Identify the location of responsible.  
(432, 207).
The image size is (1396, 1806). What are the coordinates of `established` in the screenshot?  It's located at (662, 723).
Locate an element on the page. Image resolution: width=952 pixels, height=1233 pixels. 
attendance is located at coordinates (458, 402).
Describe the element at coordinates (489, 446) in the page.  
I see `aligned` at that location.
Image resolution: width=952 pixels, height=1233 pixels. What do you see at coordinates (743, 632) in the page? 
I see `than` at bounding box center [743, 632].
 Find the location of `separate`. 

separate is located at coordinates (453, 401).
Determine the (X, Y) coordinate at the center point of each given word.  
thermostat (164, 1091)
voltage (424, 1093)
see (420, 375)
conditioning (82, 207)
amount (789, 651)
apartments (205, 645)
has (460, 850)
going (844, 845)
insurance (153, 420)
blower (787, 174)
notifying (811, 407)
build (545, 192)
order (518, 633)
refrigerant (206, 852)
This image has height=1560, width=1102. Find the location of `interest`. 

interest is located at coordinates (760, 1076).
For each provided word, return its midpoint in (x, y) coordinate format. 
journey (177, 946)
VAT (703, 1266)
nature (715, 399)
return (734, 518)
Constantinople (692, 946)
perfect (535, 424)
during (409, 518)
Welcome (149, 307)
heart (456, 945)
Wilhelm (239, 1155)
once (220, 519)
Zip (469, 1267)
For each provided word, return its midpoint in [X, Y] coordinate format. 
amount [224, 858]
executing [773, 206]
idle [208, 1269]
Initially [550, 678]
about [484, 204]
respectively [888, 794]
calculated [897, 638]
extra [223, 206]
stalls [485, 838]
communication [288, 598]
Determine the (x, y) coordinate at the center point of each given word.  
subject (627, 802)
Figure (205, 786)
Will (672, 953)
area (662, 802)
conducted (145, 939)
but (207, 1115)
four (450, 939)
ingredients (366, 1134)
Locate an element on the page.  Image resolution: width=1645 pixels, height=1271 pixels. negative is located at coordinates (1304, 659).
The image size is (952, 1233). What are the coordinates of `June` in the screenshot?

————————

**Given instruction**
Can you write out every one of the records above again, word for word and line for line, with nothing changed?

**Result of this exercise**
Identify the location of responsible.  
(432, 207).
The image size is (1396, 1806). What are the coordinates of `established` in the screenshot?  It's located at (662, 723).
Locate an element on the page. Image resolution: width=952 pixels, height=1233 pixels. 
attendance is located at coordinates (458, 402).
Describe the element at coordinates (489, 446) in the page.  
I see `aligned` at that location.
Image resolution: width=952 pixels, height=1233 pixels. What do you see at coordinates (743, 632) in the page? 
I see `than` at bounding box center [743, 632].
 Find the location of `separate`. 

separate is located at coordinates (453, 401).
Determine the (X, Y) coordinate at the center point of each given word.  
thermostat (164, 1091)
voltage (424, 1093)
see (420, 375)
conditioning (82, 207)
amount (789, 651)
apartments (205, 645)
has (460, 850)
going (844, 845)
insurance (153, 420)
blower (787, 174)
notifying (811, 407)
build (545, 192)
order (518, 633)
refrigerant (206, 852)
This image has height=1560, width=1102. Find the location of `interest`. 

interest is located at coordinates (760, 1076).
For each provided word, return its midpoint in (x, y) coordinate format. 
journey (177, 946)
VAT (703, 1266)
nature (715, 399)
return (734, 518)
Constantinople (692, 946)
perfect (535, 424)
during (409, 518)
Welcome (149, 307)
heart (456, 945)
Wilhelm (239, 1155)
once (220, 519)
Zip (469, 1267)
For each provided word, return its midpoint in [X, Y] coordinate format. 
amount [224, 858]
executing [773, 206]
idle [208, 1269]
Initially [550, 678]
about [484, 204]
respectively [888, 794]
calculated [897, 638]
extra [223, 206]
stalls [485, 838]
communication [288, 598]
Determine the (x, y) coordinate at the center point of each given word.  
subject (627, 802)
Figure (205, 786)
Will (672, 953)
area (662, 802)
conducted (145, 939)
but (207, 1115)
four (450, 939)
ingredients (366, 1134)
Locate an element on the page.  Image resolution: width=1645 pixels, height=1271 pixels. negative is located at coordinates (1304, 659).
The image size is (952, 1233). What are the coordinates of `June` in the screenshot?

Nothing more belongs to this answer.